Hadirnya digitalisasi memang cukup menguntungkan dalam hal berteknologi. Semua menjadi mudah dilakukan hanya dengan bantuan alat digital saja.Â
Digitalisasi juga turut memberi efek pada perkembangan dunia jurnalisme. Revolusi digital yang terjadi selama satu dekade terakhir mampu mengubah arus industri media di Indonesia secara signifikan.
Berkembangnya teknologi yang semakin pesat ini membuat kondisi kemerdekaan pers menjadi sangat bertolak belakang dibanding dengan kondisi saat awal teknologi masuk ke Indonesia.
Di awal internet hadir, ia menjadi alat utama untuk menyampaikan informasi secara cepat kepada seluruh masyarakat Indonesia. Namun, seiring berjalannya waktu, khususnya era sekarang justru menjadi boomerang karena internet memengaruhi adanya disrupsi digital pada peran media massa.

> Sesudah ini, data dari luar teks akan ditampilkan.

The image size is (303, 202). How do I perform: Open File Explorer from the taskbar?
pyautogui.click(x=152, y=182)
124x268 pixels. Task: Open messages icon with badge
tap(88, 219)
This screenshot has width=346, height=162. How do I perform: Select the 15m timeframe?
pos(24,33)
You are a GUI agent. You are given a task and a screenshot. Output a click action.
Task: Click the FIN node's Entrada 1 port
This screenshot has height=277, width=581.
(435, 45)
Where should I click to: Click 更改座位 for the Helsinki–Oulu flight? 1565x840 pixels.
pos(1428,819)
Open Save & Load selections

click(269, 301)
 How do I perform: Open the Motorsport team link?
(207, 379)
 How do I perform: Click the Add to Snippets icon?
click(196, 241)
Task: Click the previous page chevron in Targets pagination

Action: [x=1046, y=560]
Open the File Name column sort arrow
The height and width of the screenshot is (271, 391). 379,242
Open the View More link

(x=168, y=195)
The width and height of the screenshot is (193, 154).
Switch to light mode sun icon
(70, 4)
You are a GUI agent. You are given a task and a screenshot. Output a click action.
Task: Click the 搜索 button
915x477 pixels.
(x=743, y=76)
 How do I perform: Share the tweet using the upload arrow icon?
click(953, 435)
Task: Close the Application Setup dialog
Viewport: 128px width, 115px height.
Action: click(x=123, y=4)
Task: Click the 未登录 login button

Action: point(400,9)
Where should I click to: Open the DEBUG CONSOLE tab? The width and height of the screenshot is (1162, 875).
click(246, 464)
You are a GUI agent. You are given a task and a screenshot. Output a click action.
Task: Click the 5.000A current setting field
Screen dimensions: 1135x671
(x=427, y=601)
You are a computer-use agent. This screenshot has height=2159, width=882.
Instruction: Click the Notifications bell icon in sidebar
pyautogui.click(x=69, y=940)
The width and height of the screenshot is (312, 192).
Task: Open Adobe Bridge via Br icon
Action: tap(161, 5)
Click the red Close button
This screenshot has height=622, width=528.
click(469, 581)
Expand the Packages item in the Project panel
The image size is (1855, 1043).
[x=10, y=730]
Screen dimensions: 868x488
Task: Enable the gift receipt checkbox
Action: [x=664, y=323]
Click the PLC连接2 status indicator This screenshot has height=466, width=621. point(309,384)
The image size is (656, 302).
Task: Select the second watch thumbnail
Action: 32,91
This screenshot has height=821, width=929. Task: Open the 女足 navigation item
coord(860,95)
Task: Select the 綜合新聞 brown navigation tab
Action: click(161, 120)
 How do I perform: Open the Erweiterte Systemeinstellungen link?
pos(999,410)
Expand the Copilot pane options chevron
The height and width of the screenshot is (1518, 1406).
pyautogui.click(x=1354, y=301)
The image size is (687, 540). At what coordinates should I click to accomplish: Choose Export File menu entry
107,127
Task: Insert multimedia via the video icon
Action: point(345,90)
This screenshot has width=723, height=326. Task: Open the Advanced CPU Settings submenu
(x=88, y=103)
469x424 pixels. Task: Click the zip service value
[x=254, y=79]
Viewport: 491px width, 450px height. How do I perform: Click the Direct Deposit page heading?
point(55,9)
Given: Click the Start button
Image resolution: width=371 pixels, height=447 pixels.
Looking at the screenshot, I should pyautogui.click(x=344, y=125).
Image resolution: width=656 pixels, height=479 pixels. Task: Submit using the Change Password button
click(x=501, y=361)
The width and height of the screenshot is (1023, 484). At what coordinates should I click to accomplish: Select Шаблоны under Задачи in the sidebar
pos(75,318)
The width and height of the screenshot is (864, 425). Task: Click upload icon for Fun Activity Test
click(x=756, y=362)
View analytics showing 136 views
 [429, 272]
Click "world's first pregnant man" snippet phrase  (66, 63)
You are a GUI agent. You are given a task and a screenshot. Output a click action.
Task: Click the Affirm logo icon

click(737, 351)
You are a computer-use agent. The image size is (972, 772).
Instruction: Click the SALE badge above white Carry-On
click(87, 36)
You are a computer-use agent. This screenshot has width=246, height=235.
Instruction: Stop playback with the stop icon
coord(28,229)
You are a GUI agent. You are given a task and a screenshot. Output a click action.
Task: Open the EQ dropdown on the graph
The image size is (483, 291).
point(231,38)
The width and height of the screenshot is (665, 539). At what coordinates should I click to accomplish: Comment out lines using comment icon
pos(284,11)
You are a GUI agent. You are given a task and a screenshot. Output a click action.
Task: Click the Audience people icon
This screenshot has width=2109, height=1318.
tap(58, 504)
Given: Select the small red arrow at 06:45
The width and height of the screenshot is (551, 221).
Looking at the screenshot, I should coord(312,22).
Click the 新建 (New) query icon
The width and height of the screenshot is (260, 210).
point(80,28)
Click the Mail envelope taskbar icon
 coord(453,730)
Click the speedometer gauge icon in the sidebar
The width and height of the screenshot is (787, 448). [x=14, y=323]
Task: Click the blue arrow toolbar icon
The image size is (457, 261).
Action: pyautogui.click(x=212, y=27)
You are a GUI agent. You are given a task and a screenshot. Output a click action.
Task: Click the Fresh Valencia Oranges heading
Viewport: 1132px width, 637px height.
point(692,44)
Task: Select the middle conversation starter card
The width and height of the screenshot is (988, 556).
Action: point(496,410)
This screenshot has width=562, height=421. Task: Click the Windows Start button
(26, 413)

Peran media massa tersebut kian bergeser dari penyedia informasi menjadi penyaring informasi. Dalam istilah lain bisa disebut sebagai clearing house of information. Kenapa bisa menjadi penyaring informasi? Karena dengan kemudahan mengakses media massa, banyak orang yang kemudian berbondong-bondong menyampaikan informasi tanpa adanya verifikasi.
Hasilnya, muncul banyak berita-berita hoaks di media massa. Hal ini tentu dapat memicu terjadinya kesalahpahaman dalam masyarakat. Ditambah lagi tingkat literasi masyarakat Indonesia masih terbilang kurang.
Oleh karena itu, di sini peran jurnalis sangat dibutuhkan. Sebagai seseorang yang menjadi jembatan informasi ke masyarakat, jurnalis perlu meningkatkan kualitasnya untuk menghindari banjirnya informasi yang tidak terverifikasi kebenarannya.
Selain itu, hal tersebut juga dilakukan sebagai bentuk persiapan jurnalisme di masa depan. Tentu yang semakin canggih dan banyak tantangan.
Apa yang Bisa dilakukan Jurnalis?
Untuk menyeimbangkan digitalisasi dan disrupsi teknologi media, jurnalis peru memegang teguh pada dua aturan yang sejalan dengan Undang-Undang. Pertama, jurnalis harus memberikan informasi kepada publik dengan mengingat tugasnya sebagai seorang jurnalis yang menjadi jembatan antara informasi dan masyarakat. Kedua, taat kepada Kode Etik Jurnalistik.
Dalam menghadapi jurnalisme masa depan, jurnalis perlu melaksanakan dua aturan tersebut dengan baik. Tak hanya itu, ada 8 keterampilan jurnalis masa depan yang harus dimiliki, antara lain:
- Cerdas Berbisnis dan Wirausaha
- Pemrogaman
- Berpikir Open Minded dan Eksperimen
- Multimedia storyteller
- Jurnalis Sosial dan Pembangun Komunitas
- Blogger dan Kurator
- Multitalenta
- Keterampilan Jurnalisme Fundamental
Untuk penjelasan lengkapnya, bisa tonton video di sini
Melihat realita pemberitaan saat ini, jika jurnalis hanya melakukan hal yang sama seperti pemberitaan informasi zaman dulu, maka ia tidak akan berumur panjang. Jurnalis perlu membuat inovasi baru dengan memanfaatkan teknologi yang ada.
Jika hanya bertahan melakukan sama seperti satu setengah abad yang lalu, maka hal tersebut sudah tidak umum dilakukan oleh jurnalis. Terlebih, jika tetap dilakukan di masa depan maka sudah tidak lagi relevan dengan publik. Sebaiknya jurnalis bisa memanfaatkan teknologi begitu pun sebaliknya.
Dengan semakin berkembangnya teknologi, jurnalis semakin dipermudah dalam membuat maupun memberikan informasi. Karena dengan kecanggihan fitur teknologi yang semakin mumpuni bisa memaksimalkan dalam memproduksi berita. Misalnya dalam hal editing, yang bisa dilakukan sekarang bukan lagi 5W + 1 H melainkan analisa isu.
Agar publik tidak merasa bosan karena melihat pemberitaan yang kerap menyampaikan informasi seragam, jurnalis perlu membuat ‘pembeda’ dari jurnalisme masa kini dengan masa depan. Di sini, peran media massa juga memengaruhi bagaimana perspektif publik nantinya terbentuk. Tak hanya itu, jurnalis juga harus mengingat fungsi dan peran media yakni edukasi, informasi, kontrol sosial, dan hiburan.